Uśmiechnęłam się i odchodząc szepnęłam - Ty tez masz ładne... - zrobiłam to na tyle cicho, że nikt poza mną tego nie usłyszał.
***
Powoli zbliżał się dzień. Słońce zaczęło przebierać się między drzewami wędrując coraz wyżej. Po zmianie warty powinnam pójść spać, ale coś mi nie pozwalało. Wierciłam się na łóżku przekręcając się z boku na bok i przebierając łapkami. W końcu wstałam. Poczłapałam do kuchni i malałam sobie ciepłego mleka do kubka.

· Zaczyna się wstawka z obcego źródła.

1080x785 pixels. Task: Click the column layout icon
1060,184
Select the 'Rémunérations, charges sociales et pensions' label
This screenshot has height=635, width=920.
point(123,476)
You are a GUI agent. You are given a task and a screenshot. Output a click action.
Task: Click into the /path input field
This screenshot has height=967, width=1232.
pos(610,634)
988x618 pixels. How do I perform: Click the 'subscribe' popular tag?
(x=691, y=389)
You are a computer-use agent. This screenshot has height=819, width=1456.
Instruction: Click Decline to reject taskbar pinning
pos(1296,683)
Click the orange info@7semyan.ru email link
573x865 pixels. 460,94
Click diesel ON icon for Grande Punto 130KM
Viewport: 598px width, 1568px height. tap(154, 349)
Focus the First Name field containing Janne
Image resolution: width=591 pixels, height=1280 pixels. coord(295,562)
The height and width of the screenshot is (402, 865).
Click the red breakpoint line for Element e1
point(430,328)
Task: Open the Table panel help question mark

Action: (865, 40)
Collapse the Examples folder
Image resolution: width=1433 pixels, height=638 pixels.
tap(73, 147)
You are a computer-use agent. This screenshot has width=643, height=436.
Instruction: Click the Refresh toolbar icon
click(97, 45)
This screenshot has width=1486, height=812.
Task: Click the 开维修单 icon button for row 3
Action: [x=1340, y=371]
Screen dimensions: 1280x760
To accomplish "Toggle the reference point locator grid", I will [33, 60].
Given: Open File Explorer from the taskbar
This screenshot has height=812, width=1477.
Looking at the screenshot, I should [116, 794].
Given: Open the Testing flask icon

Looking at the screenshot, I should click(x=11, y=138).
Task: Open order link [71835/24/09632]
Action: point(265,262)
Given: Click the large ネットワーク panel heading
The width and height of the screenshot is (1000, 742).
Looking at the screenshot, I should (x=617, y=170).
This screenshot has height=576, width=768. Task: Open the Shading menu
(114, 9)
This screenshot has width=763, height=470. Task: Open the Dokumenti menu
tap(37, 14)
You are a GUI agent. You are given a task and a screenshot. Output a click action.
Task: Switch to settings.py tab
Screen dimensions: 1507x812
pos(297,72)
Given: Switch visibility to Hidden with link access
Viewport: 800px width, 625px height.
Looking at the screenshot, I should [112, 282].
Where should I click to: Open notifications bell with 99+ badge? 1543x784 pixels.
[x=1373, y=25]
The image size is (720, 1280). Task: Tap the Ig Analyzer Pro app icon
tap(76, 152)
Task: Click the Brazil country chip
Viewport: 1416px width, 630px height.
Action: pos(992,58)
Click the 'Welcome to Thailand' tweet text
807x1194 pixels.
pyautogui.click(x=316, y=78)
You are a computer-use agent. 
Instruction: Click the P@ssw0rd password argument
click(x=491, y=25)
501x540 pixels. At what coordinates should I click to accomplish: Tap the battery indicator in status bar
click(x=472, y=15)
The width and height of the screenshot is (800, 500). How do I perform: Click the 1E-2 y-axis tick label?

Usiadłam na fotelu przy kominku i (magicznie) zapaliłam w nim mały płomyk, który z każda chwilą rósł w siłę. W końcu poczułam przyjemne ciepło. Wzięłam łyk mleka i wsłuchałam się w stukot kropli. Pewnie jakiś szczeniak patrzy teraz z podziwem na tęczę, powstałą dzięki wschodzącemu słońcu. Ja wolałam słuchać. Jedno z okiem się uchyliło, a pomieszczenie wypełnił zimny wiatr. Przywiał on lekko mokrą kartkę, która wylądowała pod moimi łapami. Ostrożnie położyłam ją nad kominkiem, by wyschła i zamknęłam okno. Gdy zawartość kubka zniknęła, karta była w pełni sucha. Widniał na niej odrobinę rozmyty przez wodę napis. Pismo było lekko pochylone na prawo. Może trochę niedbałe i pisane w pośpiechu. Najpewniej należało do jakiegoś basiora. Treść brzmiała dokładnie tak:
Przyjdź nad wodospady gdy słońce zetknie się z widnokręgiem by ustąpić miejsca księżycowi.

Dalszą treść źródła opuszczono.